Choosing proper location, orientation and material for a shield requires a knowledge of the type of field being shielded and the objectives of the shield. The following sections will describe basic shielding theory and provide several examples of good shielding in various situations.

## Plane-Wave Shielding Theory

When an electromagnetic wave propagating in one material encounters another material with different electrical properties, some of the energy in the wave is reflected and the rest is transmitted into the new material. For example, consider the electromagnetic plane wave, Einc, incident upon an infinite slab of material as illustrated in Figure 1. The wave propagates in free space in the x direction until it strikes the material, which has intrinsic impedance, ηs.

Figure 1: Plane wave incident on a shielding material

The magnetic field in the plane wave is perpendicular to the electric field and has amplitude,

$|{H}_{inc}|=\frac{|{E}_{inc}|}{{\eta }_{0}}$ (1)

where ${\eta }_{0}=\sqrt{{\mu }_{0}}{{\epsilon }_{0}}}$ is the intrinsic impedance of free space (~377 ohms).

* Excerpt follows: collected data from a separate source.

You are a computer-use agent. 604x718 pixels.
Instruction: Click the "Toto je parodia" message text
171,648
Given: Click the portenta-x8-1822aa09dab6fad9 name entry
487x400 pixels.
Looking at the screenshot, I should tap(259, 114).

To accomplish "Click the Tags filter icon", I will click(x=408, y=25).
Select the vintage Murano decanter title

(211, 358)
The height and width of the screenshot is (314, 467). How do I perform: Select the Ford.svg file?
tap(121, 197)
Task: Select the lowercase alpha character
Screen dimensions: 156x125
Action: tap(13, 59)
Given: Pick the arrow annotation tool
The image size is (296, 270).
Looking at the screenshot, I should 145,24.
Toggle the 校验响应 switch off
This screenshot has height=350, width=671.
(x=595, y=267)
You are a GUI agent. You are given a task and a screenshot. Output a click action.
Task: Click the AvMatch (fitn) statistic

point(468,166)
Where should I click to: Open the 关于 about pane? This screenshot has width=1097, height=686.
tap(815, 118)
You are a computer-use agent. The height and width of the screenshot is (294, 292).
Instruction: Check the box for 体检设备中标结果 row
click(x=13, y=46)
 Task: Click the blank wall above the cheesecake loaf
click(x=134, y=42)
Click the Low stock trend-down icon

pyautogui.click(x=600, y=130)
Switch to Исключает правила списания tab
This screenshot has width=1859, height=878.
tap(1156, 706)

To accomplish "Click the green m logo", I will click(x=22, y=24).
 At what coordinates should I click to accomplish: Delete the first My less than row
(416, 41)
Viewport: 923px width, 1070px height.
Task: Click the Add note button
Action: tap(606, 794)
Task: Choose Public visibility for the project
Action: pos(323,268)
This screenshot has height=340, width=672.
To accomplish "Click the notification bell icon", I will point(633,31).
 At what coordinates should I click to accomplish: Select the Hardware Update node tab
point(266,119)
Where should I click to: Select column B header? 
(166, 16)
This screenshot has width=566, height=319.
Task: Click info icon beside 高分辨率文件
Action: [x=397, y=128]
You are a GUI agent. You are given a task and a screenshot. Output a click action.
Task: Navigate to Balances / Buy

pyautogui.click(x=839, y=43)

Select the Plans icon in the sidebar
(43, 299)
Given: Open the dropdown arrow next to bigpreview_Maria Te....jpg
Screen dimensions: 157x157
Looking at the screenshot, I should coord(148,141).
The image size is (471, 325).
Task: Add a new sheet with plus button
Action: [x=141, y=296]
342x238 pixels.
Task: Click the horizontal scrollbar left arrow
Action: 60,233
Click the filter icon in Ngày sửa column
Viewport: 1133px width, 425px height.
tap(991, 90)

When the plane wave strikes the slab, a reflected wave, Eref, and a transmitted wave, Eslab, are created. The magnetic field in the shielding material is related to the electric field,

$|{H}_{slab}|=\frac{|{E}_{slab}|}{{\eta }_{s}}$ (2)

In addition, the boundary conditions on the surface at x=0 require that,

${E}_{x={0}^{-}}={E}_{x={0}^{+}}$ (3)

and

${H}_{x={0}^{-}}={H}_{x={0}^{+}}$ (4)

where the subscripts x=0- and x=0+ indicate the fields, just to the right or left of the x=0 surface. In order to satisfy Equations (1) through (4), the amplitude of the reflected field must satisfy the relation,

$|{E}_{ref}|=|{E}_{inc}|\text{\hspace{0.17em}}{\Gamma }_{E}$ (5)

where ΓE is the electric field reflection coefficient,

${\Gamma }_{E}=\frac{{\eta }_{s}-{\eta }_{0}}{{\eta }_{s}+{\eta }_{0}}$ (6)

The amplitude of the transmitted field, Eslab, is

$|{E}_{slab}|=|{E}_{inc}|\text{\hspace{0.17em}}{T}_{{E}_{1}}$ (7)

where

${T}_{{E}_{1}}=\frac{2{\eta }_{s}}{{\eta }_{s}+{\eta }_{0}}$ (8)

is the electric field transmission coefficient.

Note that as ηs gets closer to η0, the transmission coefficient increases and the reflection coefficient decreases. If ηs = η0, all of the incident field is transmitted.

If the material in Figure 1 is lossy, (i.e. σ≠0), the transmitted wave will decrease in amplitude as it propagates,

$|{E}_{slab}\left(x\right)|=|{E}_{slab}\left(x=0\right)|{e}^{-x}{\delta }}$ (9)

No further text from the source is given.